**Request:**
Please render every line of the entries below as a numbered list, skipping blank lines and omitting the pictures.

**Entries shown:**
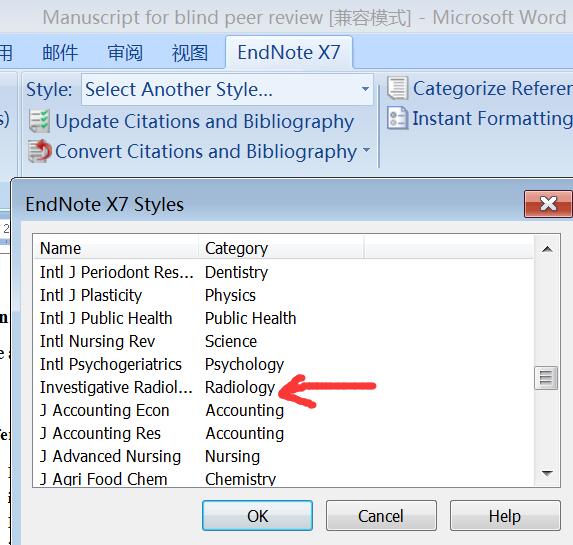Select the Investigative Radiology style row

point(283,387)
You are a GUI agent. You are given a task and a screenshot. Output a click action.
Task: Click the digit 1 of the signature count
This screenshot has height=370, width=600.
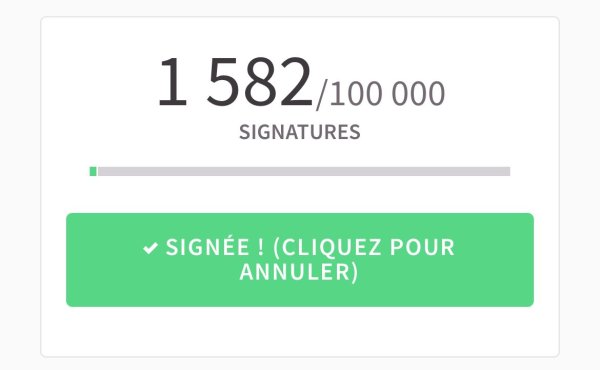[173, 81]
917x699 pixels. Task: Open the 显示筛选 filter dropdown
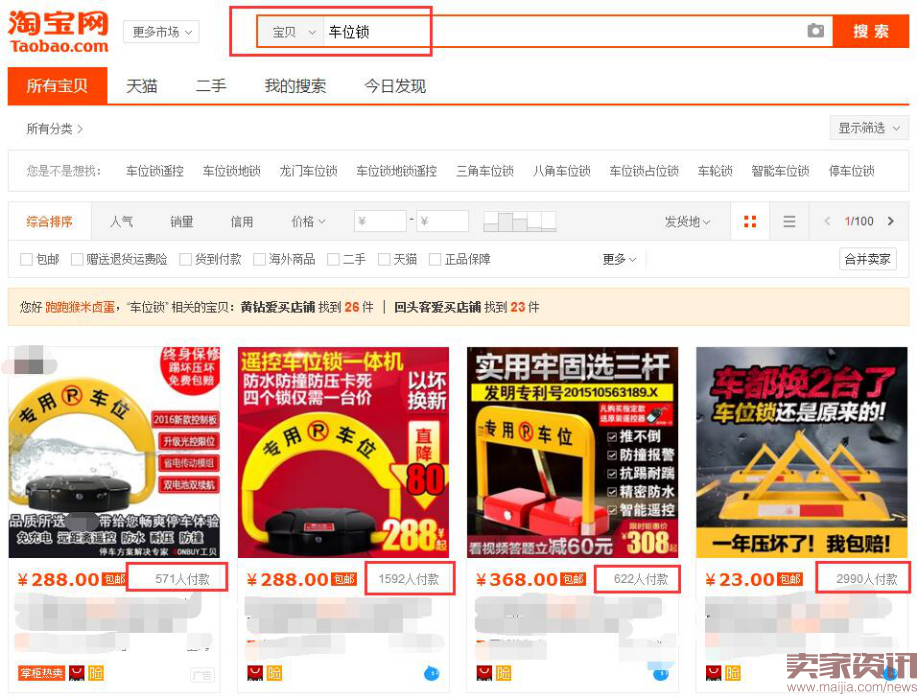(x=868, y=128)
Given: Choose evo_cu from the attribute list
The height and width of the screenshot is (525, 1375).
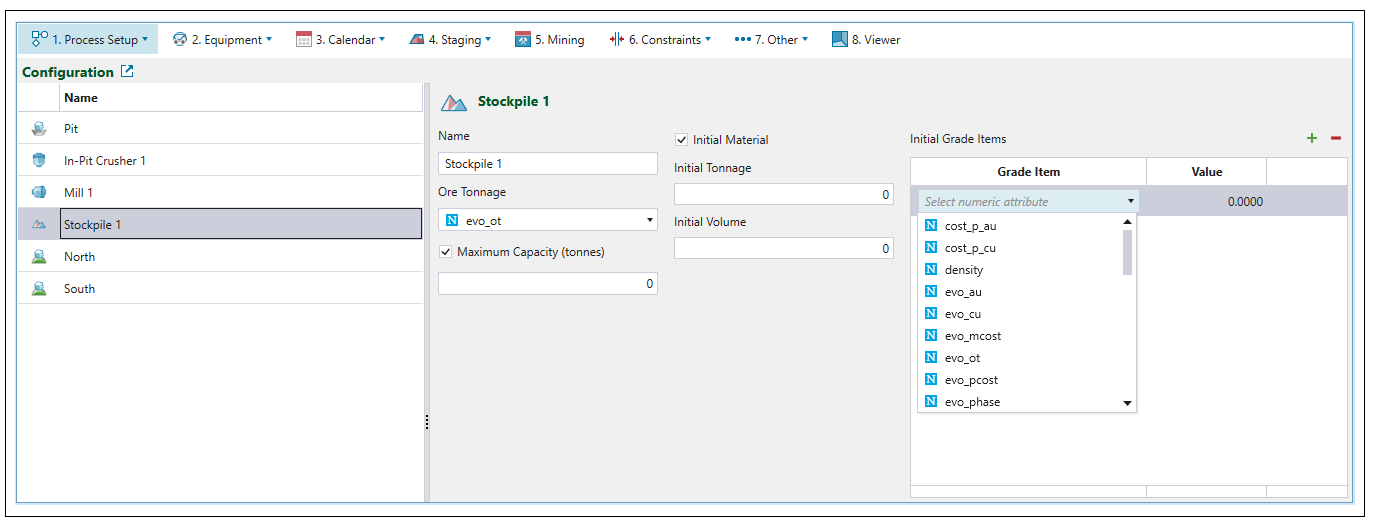Looking at the screenshot, I should [962, 314].
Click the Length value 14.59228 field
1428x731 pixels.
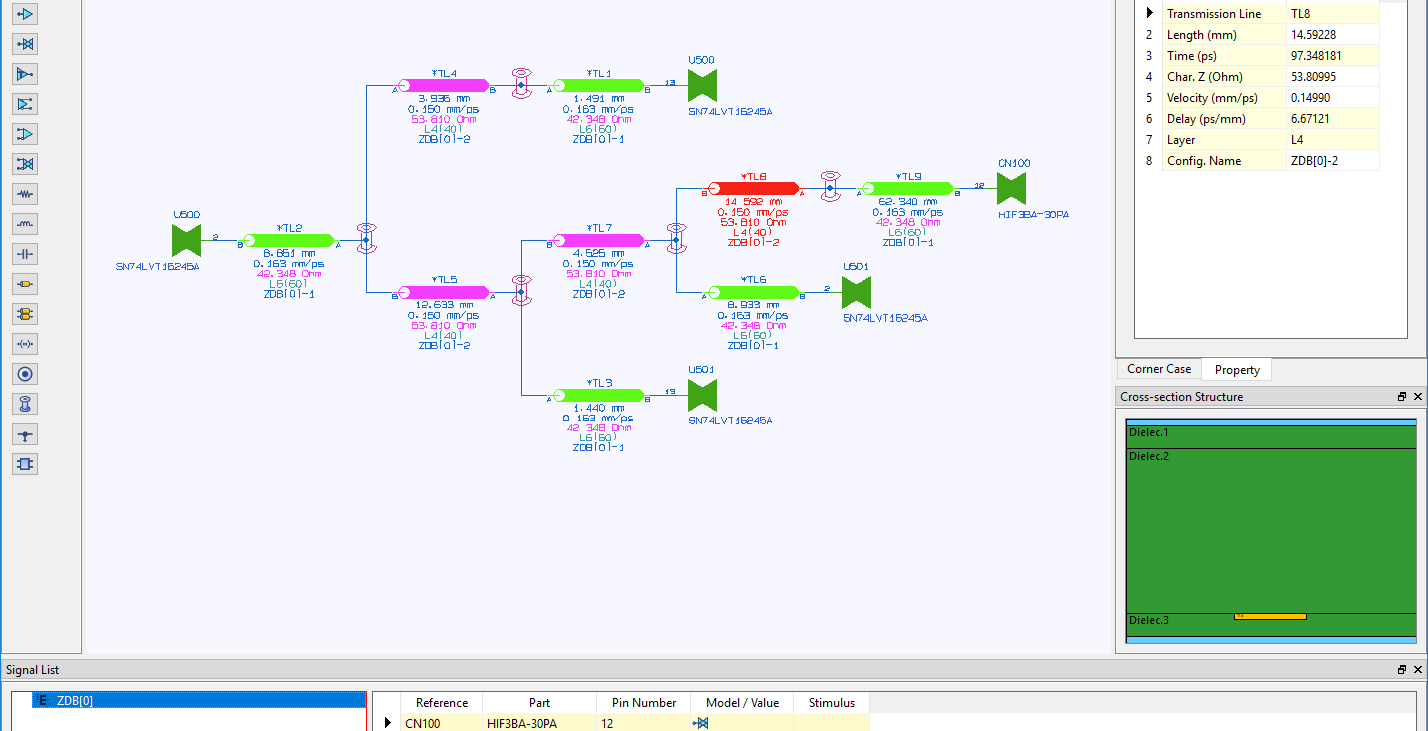pos(1334,35)
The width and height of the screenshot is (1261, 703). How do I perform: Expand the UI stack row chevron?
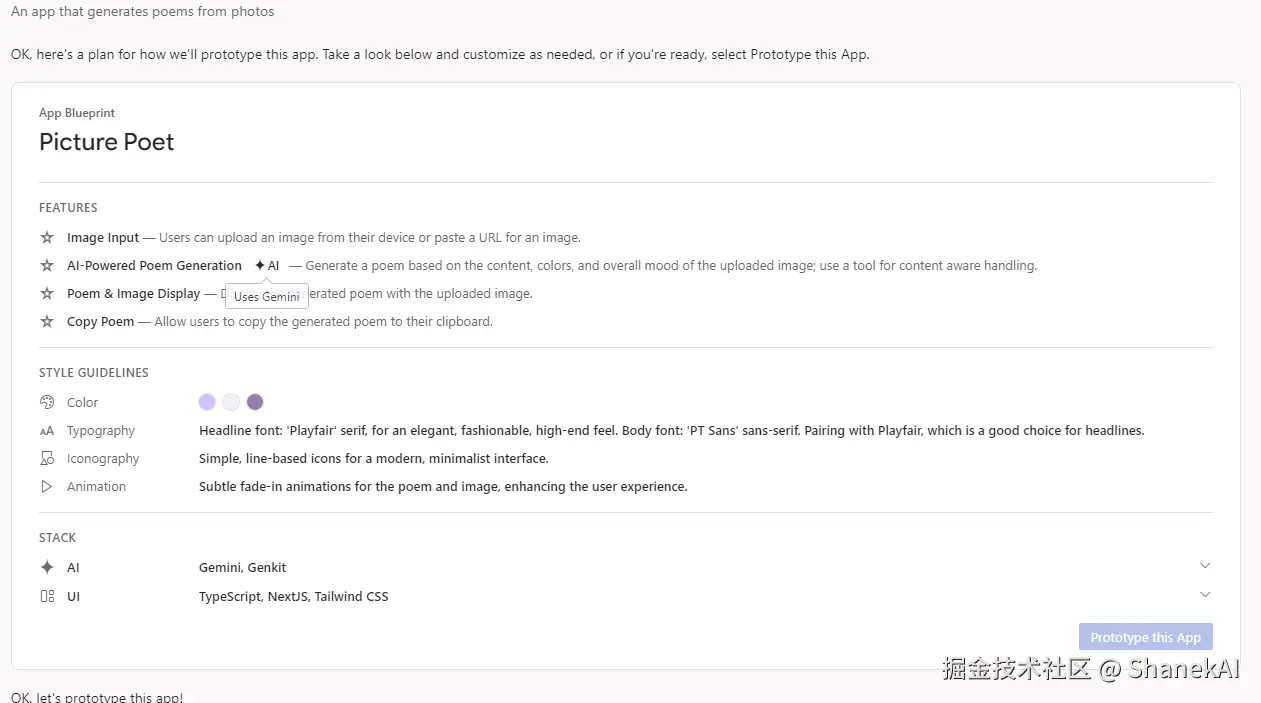pos(1205,595)
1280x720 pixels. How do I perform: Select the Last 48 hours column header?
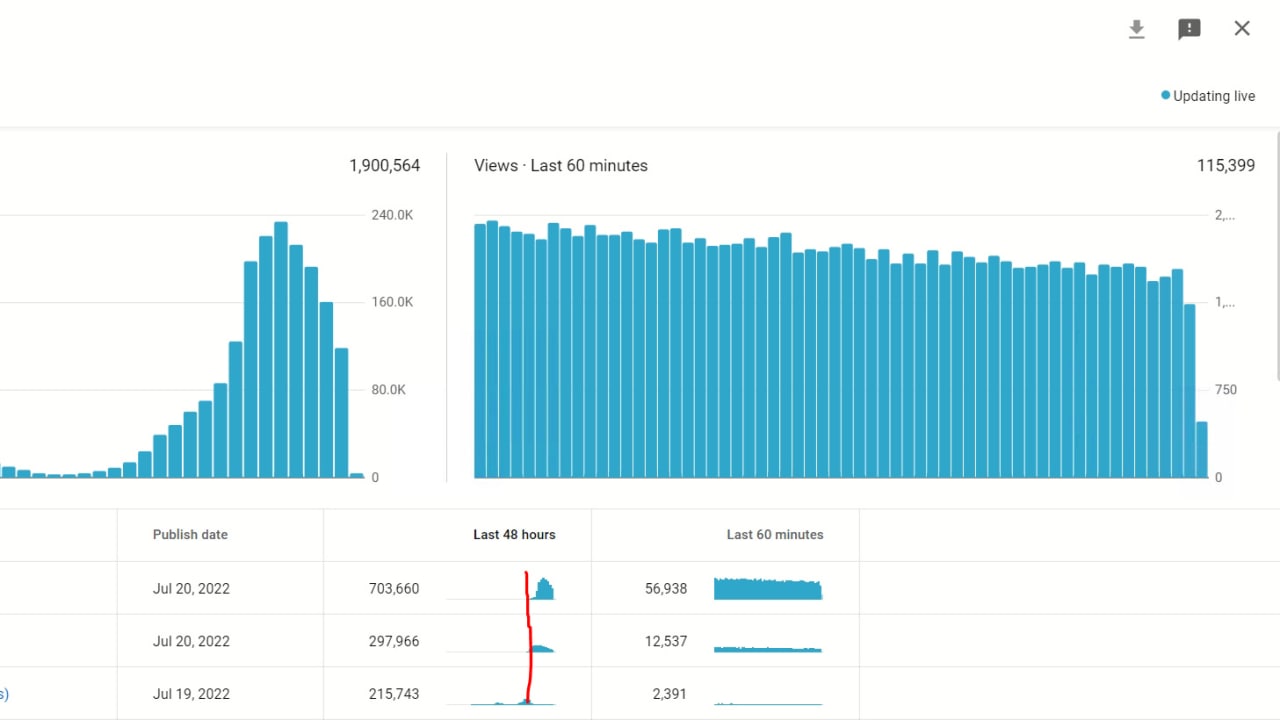click(x=514, y=535)
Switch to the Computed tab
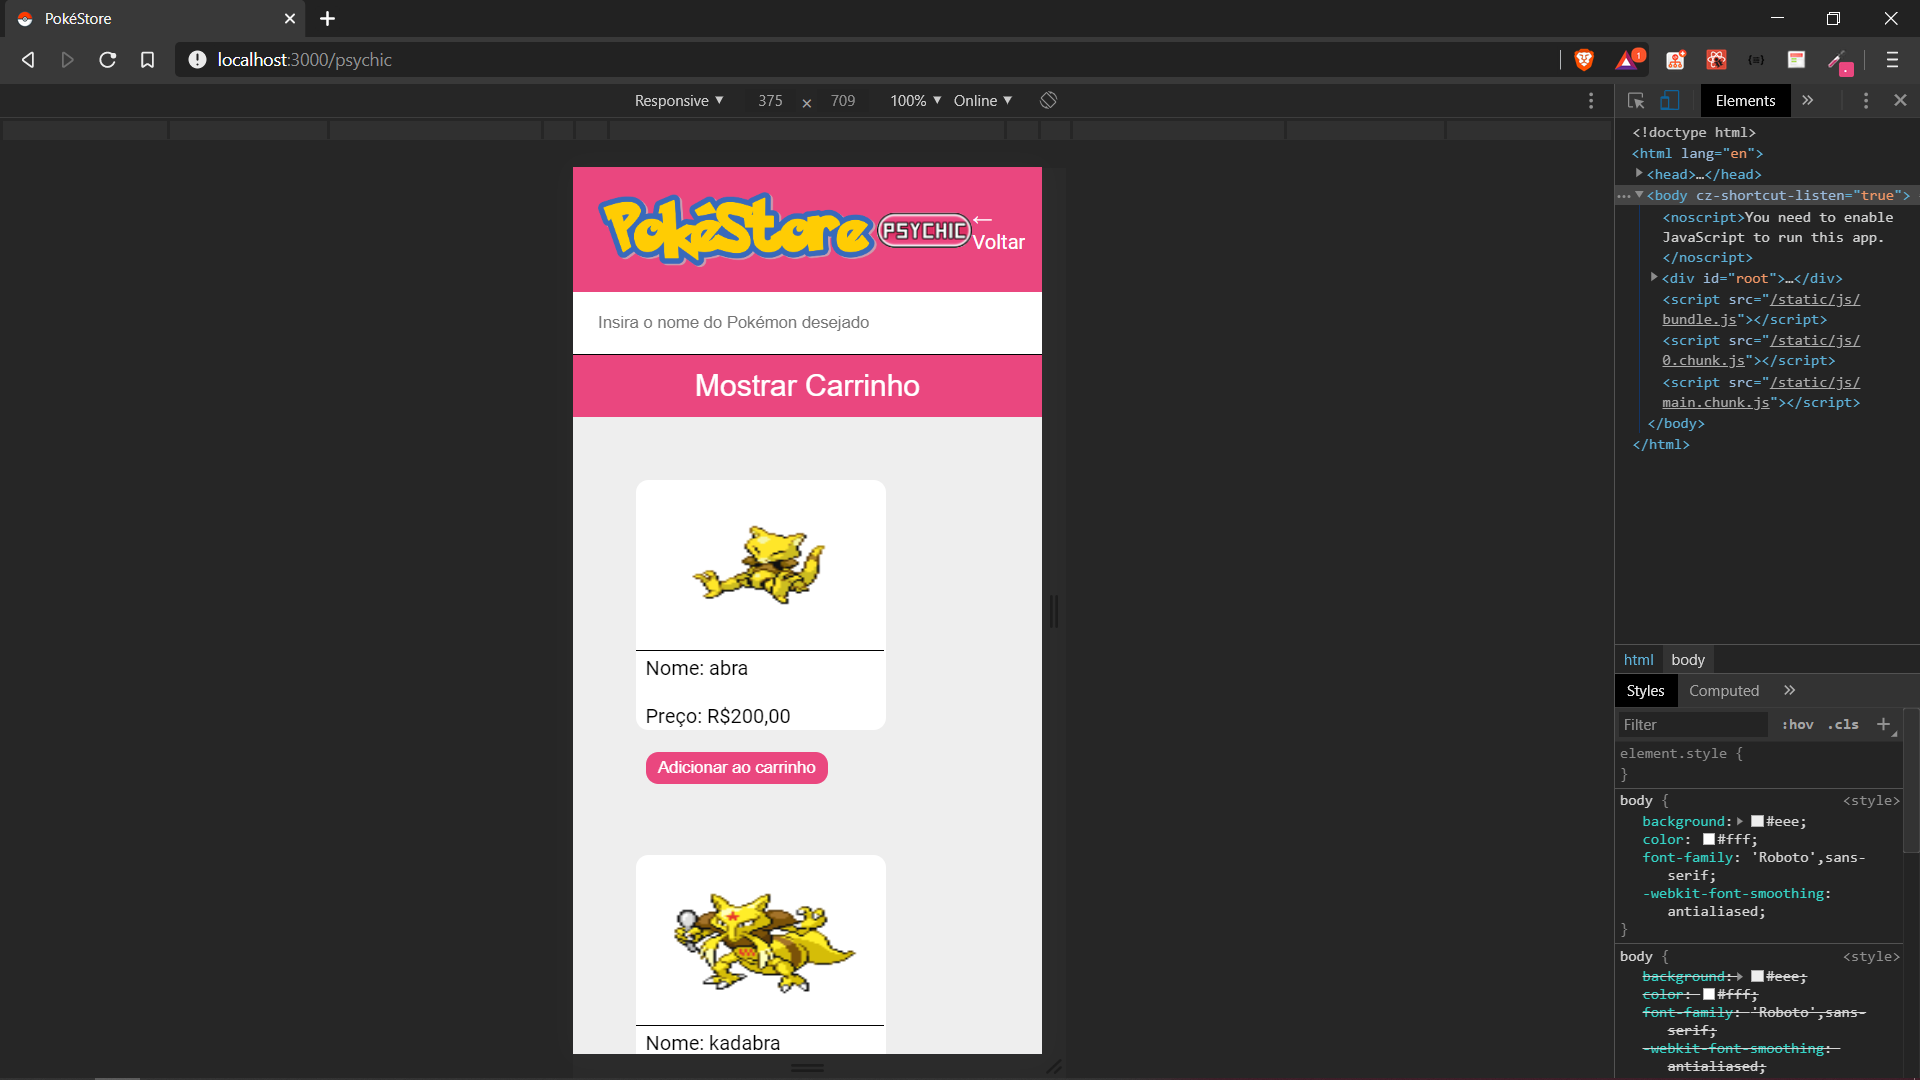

**Complete response:**
1. Select the Investigative Radiology style row
2. point(283,387)
3. You are a GUI agent. You are given a task and a screenshot. Output a click action.
4. Task: Click the digit 1 of the signature count
5. This screenshot has height=370, width=600.
6. [173, 81]
7. 917x699 pixels. Task: Open the 显示筛选 filter dropdown
8. (x=868, y=128)
9. Given: Choose evo_cu from the attribute list
10. The height and width of the screenshot is (525, 1375).
11. Looking at the screenshot, I should [962, 314].
12. Click the Length value 14.59228 field
13. 1428x731 pixels.
14. pos(1334,35)
15. The width and height of the screenshot is (1261, 703). How do I perform: Expand the UI stack row chevron?
16. pos(1205,595)
17. 1280x720 pixels. How do I perform: Select the Last 48 hours column header?
18. click(x=514, y=535)
19. Switch to the Computed tab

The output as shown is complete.